JPH03291319A - Method for removing residual pig and refractory brick in blast furnace - Google Patents

Abstract

(57) [Summary] This bulletin contains application data before electronic filing, so abstract data is not recorded.

Description

DETAILED DESCRIPTION OF THE INVENTION (Industrial Application Field) The present invention relates to a method for dismantling and removing residual pig iron and refractory bricks in the furnace when renovating an aging blast furnace.

(Prior art) The hearth and walls of a blast furnace have a structure in which an iron shell, a stave cooler, and refractory bricks are sequentially laminated from the outside. , it is necessary to carry out its repair work periodically.

During this refurbishment, hot metal remains at the bottom of the furnace and becomes residual pig iron, so this residual pig iron is cooled and solidified prior to the refurbishment. )
The tensile strength is 2,000 to 3,000 kg/cj, and the compressive strength is even higher, making it extremely difficult to remove.

For this reason, blasting has traditionally been used to dismantle the residual pig iron, but currently, blast holes are drilled while melting the residual pig iron using a flame jet lance. It is.

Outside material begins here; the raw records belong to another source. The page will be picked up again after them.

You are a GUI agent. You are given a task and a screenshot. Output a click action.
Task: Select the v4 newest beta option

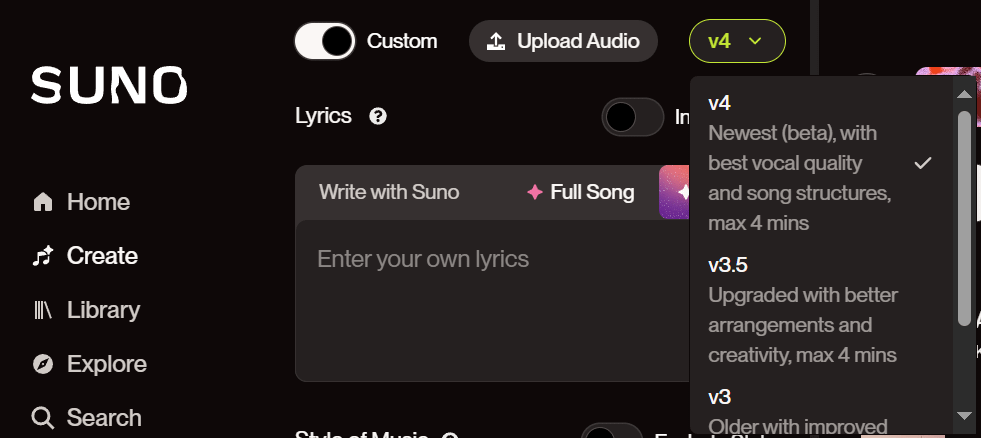point(802,162)
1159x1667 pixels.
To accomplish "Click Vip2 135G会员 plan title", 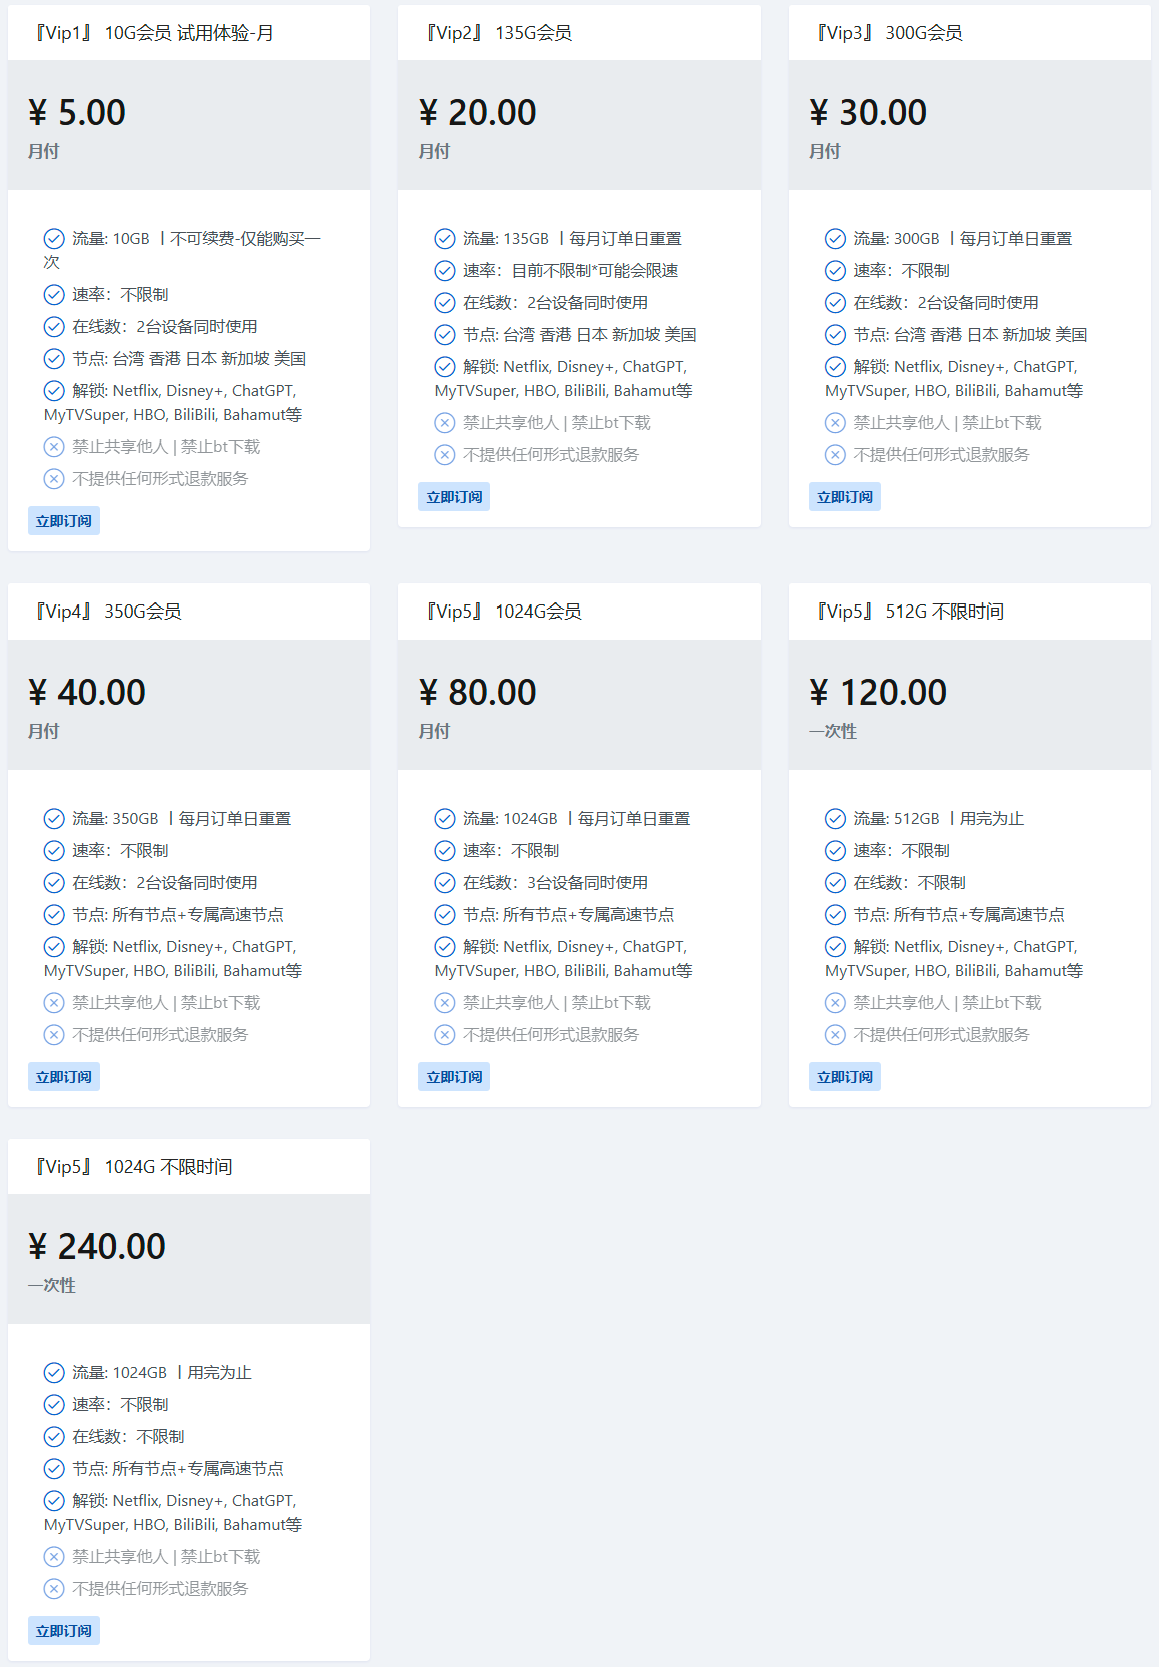I will (499, 33).
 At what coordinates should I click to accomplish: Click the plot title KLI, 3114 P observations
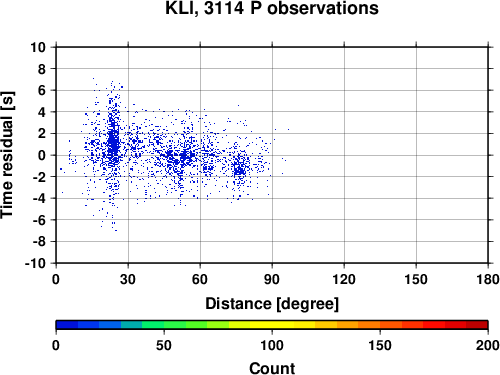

Specifically, as shown in Fig. 16, first, the steel skin and stave cooler (a) from a part of the lower side wall of the blast furnace are removed to create an opening (b). Remove the refractory bricks and the refractory brick parts surrounded by the iron shell on both sides of the opening (b) (C) and remove a part of the residual pig iron (e) surrounded by the refractory bricks (a). By exposing it, a free surface (f) for blasting is formed (Fig. 17), and after being exposed,
Pig residue (e) using a flame jet lance (not shown)
A blasting hole (not shown) is drilled in the free surface of the hole, gunpowder is loaded into the blasting hole, and then blasted to destroy the residual pig iron forming the free surface, and the residual pig iron waste is discharged. After that (Fig. 18), remove the appropriate circumferential portion of the refractory brick (A) between the iron skin (a) and the residual pig iron (C), and then remove the residual pig iron (e).
), the remaining pig iron and refractory bricks are dismantled by repeating the process of blowing, destroying, and discharging (Figures 19 and 20).

At this time, the iron shell and stave cooler (a) are used as protection to prevent residual pig iron (e) from scattering outside the furnace due to blasting.

(Problem to be solved by the invention! However, according to the above conventional method, when drilling a blasting hole by melting residual pig iron with the flame of a jet lance, if the hot metal is not discharged, the hole will be formed. Therefore, the drilling angle must be turned upward to allow the hot metal to flow out naturally. Therefore, the drilling form of the blast hole is limited and it is difficult to find the hole at the optimal angle for blasting the residual pig iron. There may be cases where drilling is not possible.

Furthermore, the flame emitted from the jet lance is extremely dangerous and not only causes problems in workability, but since the hole is drilled while melting the residual pig iron, it is difficult to obtain a uniform hole diameter. In addition, it is difficult to drill a straight hole, which makes loading the gunpowder time-consuming and reduces blasting efficiency.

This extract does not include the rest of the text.